Lets say I want to generate data with particular association matrix. I am taking phi coefficient as a measure of degree of association.
Here are examples using R.
require(psych)
var1 <- sample(c("P", "A"), 10000, replace = TRUE)
var2 <- sample(c("P", "A"), 10000, replace = TRUE)
mydf <- data.frame (var1, var2)
# degree of association
require(psych)
# No association case:
# random variables means 0 association expected
phi(table(var1, var2))
[1] -0.01
# copy of same variable, 1 association expected.
var3 <- var1
phi(table(var1, var3))
Assuming that I have 4 x 4 matrix of phi coefficients between the four categorical variables. Say the following is association matrix (just like correlation matrix)

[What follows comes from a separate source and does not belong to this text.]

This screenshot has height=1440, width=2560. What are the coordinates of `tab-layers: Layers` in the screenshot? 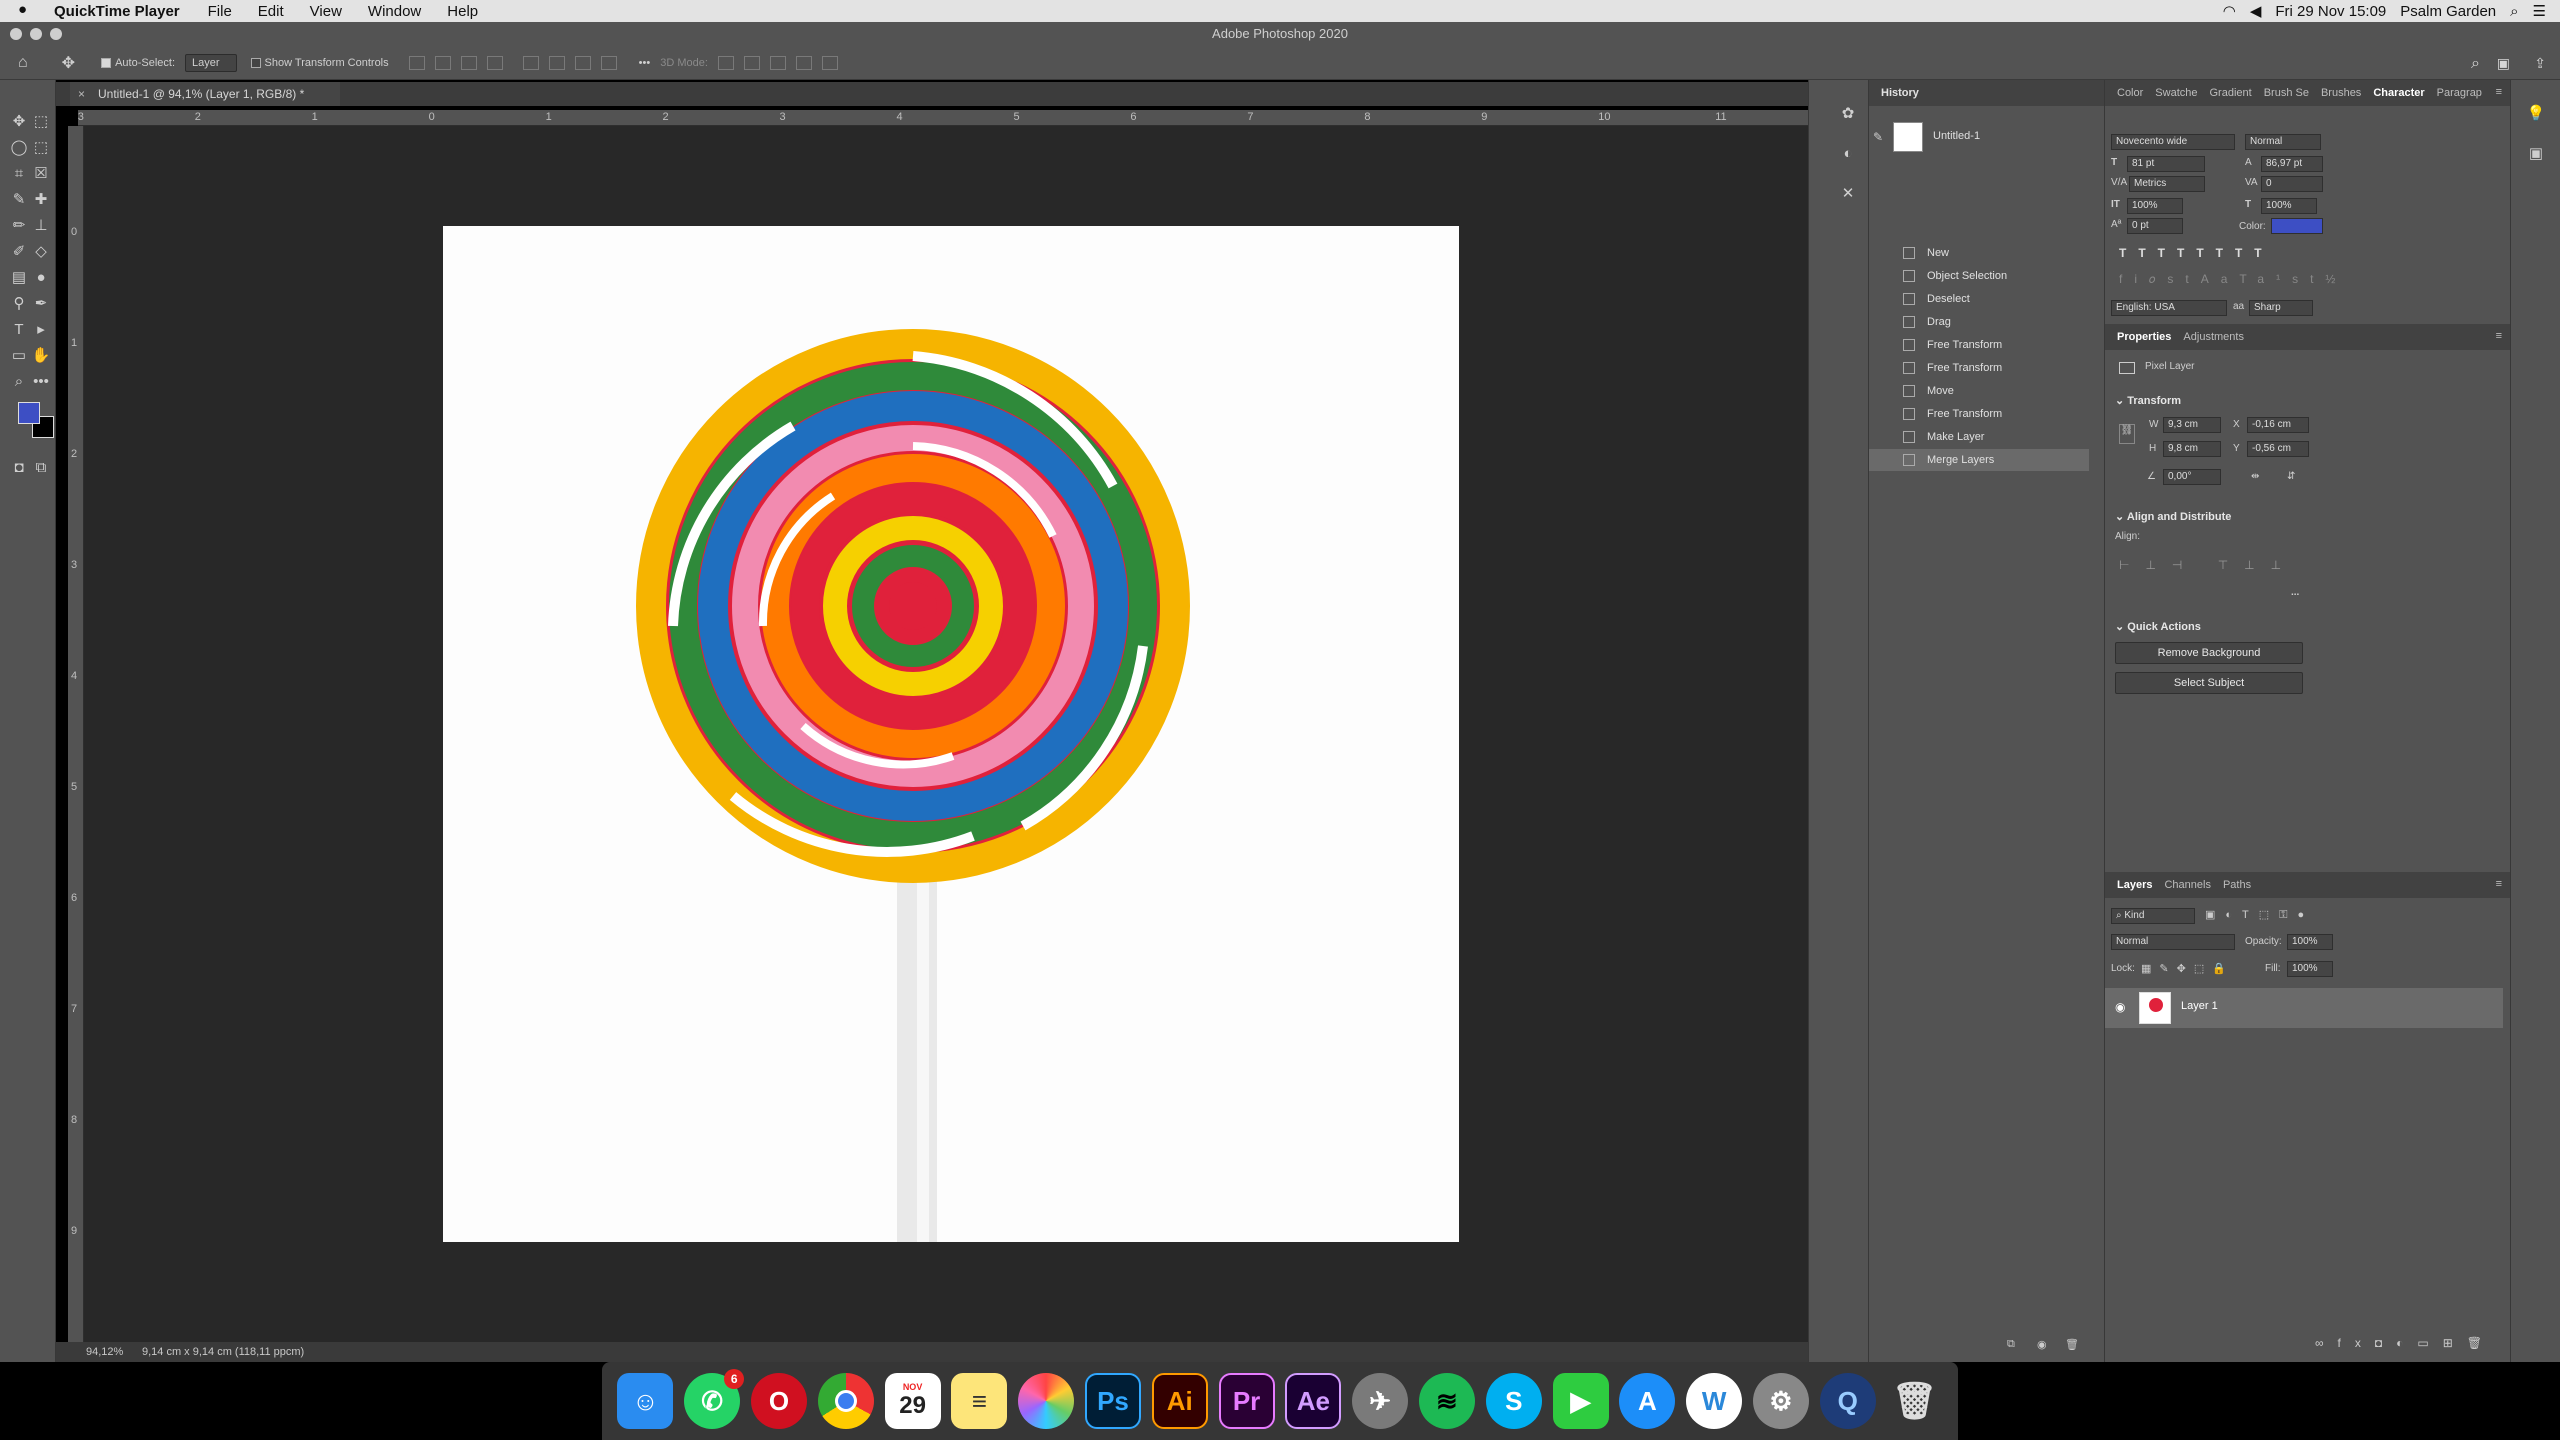 It's located at (2134, 885).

amat <- matrix (c(1,0.5,0.4, 0.3, 0.5,1,0.5,0.3, 0.4,0.5,1,0.2, 0.3, 0.3, 0.2,1), 4)
rownames(amat) <- c("VarA", "VarB", "VarC", "VarD")
colnames (amat) <- c("VarA", "VarB", "VarC", "VarD")
amat
VarA VarB VarC VarD
VarA 1 0.5 0.4 0.3
VarB 0.5 1 0.5 0.3
VarC 0.4 0.5 1 0.2
VarD 0.3 0.3 0.2 1
Is there any way to generate a data with four variables with say 10000 observations that approximately hold the above association?
I know from the post how we can do similar thing in quantitative variables. The examples does not need to be R specific, I want to know only the idea, which can translated into any programming language.